To illustrate, restaurants that BT spoke to reported that they are mostly, if not fully, booked on the night of CNY eve for both seatings.

With the exception of two restaurants that cited a slower pace of bookings this year, a majority of the eateries BT contacted expect to be operating at full capacity that day, coupled with a minimum of 80 per cent being reserved on popular dates.

In fact, places such as Pan Pacific's Hai Tien Lo and Grand Shanghai Restaurant started receiving bookings from as early as a year ago, and the months leading up to the CNY.

By the same token, restaurants are observing a rising trend of customers ordering takeouts during this festive season. As general manager of Pan Pacific Singapore Gino Tan asserts: "The total number of takeaways for CNY has increased significantly over the years. We've seen an increase (of) 37 per cent comparing 2014 and 2015. Based on the current (order) rate, we expect to see a similar increase."

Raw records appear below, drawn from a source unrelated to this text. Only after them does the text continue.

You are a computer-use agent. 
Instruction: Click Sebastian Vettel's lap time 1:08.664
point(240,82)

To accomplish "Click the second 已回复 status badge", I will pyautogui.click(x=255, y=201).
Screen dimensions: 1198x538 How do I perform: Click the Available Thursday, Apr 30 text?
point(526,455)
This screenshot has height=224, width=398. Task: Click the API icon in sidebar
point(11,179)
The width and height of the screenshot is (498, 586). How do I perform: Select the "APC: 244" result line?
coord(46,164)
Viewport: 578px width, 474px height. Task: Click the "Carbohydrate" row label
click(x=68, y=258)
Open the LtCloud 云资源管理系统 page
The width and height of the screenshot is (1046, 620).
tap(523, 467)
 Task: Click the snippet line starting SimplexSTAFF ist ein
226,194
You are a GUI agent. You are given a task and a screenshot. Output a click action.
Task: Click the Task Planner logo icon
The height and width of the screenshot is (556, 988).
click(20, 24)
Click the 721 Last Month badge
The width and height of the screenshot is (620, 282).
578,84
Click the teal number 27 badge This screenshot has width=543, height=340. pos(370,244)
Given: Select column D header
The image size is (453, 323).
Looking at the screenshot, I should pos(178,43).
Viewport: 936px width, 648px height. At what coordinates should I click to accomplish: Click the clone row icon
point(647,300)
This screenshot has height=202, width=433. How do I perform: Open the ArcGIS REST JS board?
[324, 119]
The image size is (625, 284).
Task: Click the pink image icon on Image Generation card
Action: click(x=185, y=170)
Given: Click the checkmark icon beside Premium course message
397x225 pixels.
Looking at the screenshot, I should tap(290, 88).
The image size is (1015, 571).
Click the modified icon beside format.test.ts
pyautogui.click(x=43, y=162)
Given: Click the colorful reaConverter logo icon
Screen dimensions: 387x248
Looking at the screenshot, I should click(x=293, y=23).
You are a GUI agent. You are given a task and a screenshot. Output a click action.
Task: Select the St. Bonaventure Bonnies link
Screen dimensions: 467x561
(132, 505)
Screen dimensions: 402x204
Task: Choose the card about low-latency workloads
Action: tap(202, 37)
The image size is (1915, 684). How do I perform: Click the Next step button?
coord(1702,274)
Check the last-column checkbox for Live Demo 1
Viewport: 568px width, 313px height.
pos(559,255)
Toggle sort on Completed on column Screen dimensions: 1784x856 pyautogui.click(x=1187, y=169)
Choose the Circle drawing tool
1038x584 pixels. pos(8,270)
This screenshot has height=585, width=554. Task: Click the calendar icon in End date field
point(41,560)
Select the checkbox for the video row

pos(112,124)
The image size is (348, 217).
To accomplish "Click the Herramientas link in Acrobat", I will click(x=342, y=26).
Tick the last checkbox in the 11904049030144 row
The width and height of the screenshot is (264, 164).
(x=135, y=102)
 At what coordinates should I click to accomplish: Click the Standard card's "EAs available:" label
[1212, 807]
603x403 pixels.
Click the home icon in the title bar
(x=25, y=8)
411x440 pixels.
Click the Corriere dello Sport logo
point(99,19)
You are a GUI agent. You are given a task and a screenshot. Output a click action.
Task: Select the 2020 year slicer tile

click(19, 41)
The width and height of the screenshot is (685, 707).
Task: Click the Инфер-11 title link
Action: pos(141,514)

To cope with this heightened demand, Hai Tien Lo increased its takeaway offerings from 22 items in 2014 to 38 items this year.

Nonetheless, whether or not this takeout trend gains traction remains to be seen as people usually order takeaways during the CNY period itself.

Takeout or dine-in, one thing is clear - even without some raw freshwater fish, the demand for yusheng and CNY dinners is, fittingly, very much alive.